China’s stunted transformation

July 03, 2023 09:44
Photo: Xinhua

China’s growth model is undergoing fundamental change. After decades of relying primarily on external demand to drive growth, the government has embraced a “dual circulation” model, driven by both internal and external demand. The goal is to make China’s economy more resilient and less vulnerable to external shocks, but the structural transformation has run up against major roadblocks.

When Deng Xiaoping launched his “reform and opening up” in 1978, China pursued a development strategy modeled after successful East Asian economies like Japan and South Korea: welcome foreign direct investment, expand cross-border trade linkages, leverage low labor costs to bolster the manufacturing sector, and take advantage of external demand to drive growth. Over the last four decades, FDI flows – about two-thirds of which came through Hong Kong – enabled China to transform Guangdong and other coastal provinces into global supply-chain hubs.

As industrialization progressed, incomes and wealth increased, and Chinese workers became consumers of both goods and services. As a result, the foreign-trade-to-GDP ratio declined, from a peak of 67% in 2006 to around 35% today, though China still relies on the jobs provided by its export industries.

As China built up its manufacturing sector, it also invested heavily in expanding its construction and financial industries, thereby laying the foundations for a dynamic real-estate market. Over the last decade, the nominal average annual growth rate of the construction sector and the financial and real-estate industries reached 13%, 14.8%, and 10.5%, respectively.

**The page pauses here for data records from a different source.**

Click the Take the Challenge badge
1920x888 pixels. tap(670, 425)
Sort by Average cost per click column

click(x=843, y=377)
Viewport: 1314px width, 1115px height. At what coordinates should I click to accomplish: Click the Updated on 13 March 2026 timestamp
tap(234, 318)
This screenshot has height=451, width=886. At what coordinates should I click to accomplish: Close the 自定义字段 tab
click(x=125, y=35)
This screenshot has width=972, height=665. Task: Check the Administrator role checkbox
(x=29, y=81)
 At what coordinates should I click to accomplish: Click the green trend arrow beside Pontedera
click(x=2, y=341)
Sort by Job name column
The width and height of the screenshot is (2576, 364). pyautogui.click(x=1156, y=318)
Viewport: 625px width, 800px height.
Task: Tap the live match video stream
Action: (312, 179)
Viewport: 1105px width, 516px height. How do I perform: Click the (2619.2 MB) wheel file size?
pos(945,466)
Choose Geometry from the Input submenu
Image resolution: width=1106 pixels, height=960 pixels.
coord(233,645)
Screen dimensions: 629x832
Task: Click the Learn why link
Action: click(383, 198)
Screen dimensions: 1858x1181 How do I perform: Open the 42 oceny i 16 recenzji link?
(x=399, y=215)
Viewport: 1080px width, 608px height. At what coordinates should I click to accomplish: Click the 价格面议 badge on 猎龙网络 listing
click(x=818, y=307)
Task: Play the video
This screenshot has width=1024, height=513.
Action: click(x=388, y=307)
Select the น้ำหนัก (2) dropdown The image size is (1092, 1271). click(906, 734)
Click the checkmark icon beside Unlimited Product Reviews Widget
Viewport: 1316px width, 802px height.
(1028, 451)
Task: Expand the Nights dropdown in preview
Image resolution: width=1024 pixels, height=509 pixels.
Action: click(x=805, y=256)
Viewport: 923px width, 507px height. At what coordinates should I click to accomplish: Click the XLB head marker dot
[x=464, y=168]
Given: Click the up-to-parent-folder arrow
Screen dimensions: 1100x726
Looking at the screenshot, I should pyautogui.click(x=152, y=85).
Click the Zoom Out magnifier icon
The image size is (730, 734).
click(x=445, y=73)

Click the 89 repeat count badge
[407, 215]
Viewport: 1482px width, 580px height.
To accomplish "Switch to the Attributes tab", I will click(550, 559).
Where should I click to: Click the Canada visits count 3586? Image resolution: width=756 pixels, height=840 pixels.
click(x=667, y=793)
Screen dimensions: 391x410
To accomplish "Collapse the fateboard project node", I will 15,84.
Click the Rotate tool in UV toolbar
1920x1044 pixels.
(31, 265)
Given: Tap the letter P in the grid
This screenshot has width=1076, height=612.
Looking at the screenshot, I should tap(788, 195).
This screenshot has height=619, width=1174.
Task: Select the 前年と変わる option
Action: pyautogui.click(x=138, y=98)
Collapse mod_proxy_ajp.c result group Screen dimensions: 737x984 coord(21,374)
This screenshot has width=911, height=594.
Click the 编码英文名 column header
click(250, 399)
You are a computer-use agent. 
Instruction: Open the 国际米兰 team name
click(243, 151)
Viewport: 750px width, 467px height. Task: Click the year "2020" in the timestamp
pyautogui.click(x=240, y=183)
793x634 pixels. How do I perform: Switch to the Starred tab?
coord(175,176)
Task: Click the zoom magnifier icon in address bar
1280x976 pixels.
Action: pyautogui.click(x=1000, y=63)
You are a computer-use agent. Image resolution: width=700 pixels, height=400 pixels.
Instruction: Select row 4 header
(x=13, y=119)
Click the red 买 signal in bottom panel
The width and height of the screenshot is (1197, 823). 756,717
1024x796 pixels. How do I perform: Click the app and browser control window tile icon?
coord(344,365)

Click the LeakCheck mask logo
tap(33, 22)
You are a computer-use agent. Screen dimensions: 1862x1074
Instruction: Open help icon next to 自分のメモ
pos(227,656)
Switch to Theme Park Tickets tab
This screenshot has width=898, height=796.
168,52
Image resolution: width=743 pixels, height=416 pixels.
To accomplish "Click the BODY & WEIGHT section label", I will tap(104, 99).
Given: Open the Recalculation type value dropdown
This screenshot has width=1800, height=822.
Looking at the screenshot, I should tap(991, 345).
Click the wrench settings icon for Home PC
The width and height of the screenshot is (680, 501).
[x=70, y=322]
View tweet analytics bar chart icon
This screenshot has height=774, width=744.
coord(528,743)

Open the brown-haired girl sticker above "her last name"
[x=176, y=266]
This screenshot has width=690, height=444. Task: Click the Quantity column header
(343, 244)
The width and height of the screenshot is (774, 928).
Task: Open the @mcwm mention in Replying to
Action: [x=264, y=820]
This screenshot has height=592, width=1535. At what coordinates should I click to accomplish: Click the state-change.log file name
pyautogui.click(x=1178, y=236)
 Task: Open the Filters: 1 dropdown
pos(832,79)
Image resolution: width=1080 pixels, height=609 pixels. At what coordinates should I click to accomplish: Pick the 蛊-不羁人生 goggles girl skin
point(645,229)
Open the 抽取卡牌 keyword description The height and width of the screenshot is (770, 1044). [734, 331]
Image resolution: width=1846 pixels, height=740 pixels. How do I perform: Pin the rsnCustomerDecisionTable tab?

In 2021, China’s construction sector contributed 13.8% to China’s GDP, with the real-estate industry’s value-added reaching 6.8% of GDP, though it fell to 6.1% in 2022. Today, real-estate assets account for about 70% of household wealth, with important implications for consumption. Moreover, real-estate loans account for 27% of total bank credit, meaning a thriving real-estate market is also critical to financial stability.

The real-estate market’s rapid growth was driven partly by a financing innovation that originated in Hong Kong. Rather than completing projects, and then recouping their investment, residential housing developers began selling units before completion. This enabled them to use down-payments from home-buyers – in addition to the funds released by lending institutions as construction progressed (construction drawdowns) – to finance projects. From 2015 to 2022, the share of down payments and mortgages in total developer funding increased from 62.4% to 80.4%.

But this approach carried risks. By striking deals before construction was completed, developers and home-buyers left themselves exposed to interest-rate increases and slowdowns in price growth.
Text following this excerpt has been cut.